Comme des Garçons
It’s not easy describing a Comme des Garçons show, even with the benefit of hindsight and crowdsourced tweets. Especially since, according to fashion lore, Rei Kawakubo often gives her design team barely a word of instruction to hang the collection from, which surely lends to its inscrutability. As she herself doesn’t give interviews, who’s to say what’s going through her mind?
The first half of the show consisted of slow-moving, white-haired Rapunzels clad in obsessively folded ecru canvas dresses. Similar to origami, but more deconstructed and haphazard, these folds grew into larger masses as the show went on, until models appeared to be wearing a rack’s worth of clothing in one garment, sleeves jutting every which way. Hats, meanwhile, alternated between metal contraptions that could’ve been mistaken for hood ornaments and old handbags collapsed into forgotten ghosts of their former selves.
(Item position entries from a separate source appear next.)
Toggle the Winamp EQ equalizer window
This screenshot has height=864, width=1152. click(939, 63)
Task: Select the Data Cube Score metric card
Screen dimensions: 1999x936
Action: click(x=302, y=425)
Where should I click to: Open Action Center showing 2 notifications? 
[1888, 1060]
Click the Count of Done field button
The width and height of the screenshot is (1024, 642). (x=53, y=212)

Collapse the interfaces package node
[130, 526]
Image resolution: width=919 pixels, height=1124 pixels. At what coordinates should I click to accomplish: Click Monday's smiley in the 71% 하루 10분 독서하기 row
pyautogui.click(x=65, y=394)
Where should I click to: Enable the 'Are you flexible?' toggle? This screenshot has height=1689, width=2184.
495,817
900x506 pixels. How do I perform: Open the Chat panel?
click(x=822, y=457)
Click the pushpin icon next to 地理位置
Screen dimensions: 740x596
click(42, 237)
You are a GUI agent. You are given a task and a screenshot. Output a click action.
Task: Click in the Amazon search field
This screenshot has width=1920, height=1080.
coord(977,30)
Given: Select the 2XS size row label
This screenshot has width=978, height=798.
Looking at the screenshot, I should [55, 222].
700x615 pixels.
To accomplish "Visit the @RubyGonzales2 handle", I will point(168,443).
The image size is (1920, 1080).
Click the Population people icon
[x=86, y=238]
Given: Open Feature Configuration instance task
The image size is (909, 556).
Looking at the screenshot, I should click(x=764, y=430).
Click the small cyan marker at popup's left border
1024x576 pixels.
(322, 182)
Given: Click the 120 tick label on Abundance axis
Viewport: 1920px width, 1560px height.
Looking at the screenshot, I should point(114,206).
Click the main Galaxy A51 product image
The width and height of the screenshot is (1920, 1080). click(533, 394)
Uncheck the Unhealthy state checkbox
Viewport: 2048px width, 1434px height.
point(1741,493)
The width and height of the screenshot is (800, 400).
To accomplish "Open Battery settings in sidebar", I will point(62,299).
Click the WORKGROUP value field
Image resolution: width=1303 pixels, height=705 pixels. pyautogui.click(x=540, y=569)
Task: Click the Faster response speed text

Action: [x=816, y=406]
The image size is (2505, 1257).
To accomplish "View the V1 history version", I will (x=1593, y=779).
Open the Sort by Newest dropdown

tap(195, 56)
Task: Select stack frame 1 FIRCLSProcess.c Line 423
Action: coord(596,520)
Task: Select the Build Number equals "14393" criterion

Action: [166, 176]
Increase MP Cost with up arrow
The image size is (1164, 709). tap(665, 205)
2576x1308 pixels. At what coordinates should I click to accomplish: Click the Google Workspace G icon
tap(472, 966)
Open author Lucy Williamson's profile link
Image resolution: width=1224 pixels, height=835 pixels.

That was the halfway mark. What came next were power-walking models in identical garb, but all black instead of ecru. Shots of purple, red, and blue velour were slowly introduced, stitched right on top of the folded masses. These amorphous lumps, classic Comme silhouettes, were the clear hits of the collection and will find loving homes in many a closet.
If we had to guess, and we do, we’d say the collection had to do with collisions of some kind, perhaps car crashes. But in Rei Kawakubo’s own private universe, there exists nothing as mundane as inspiration.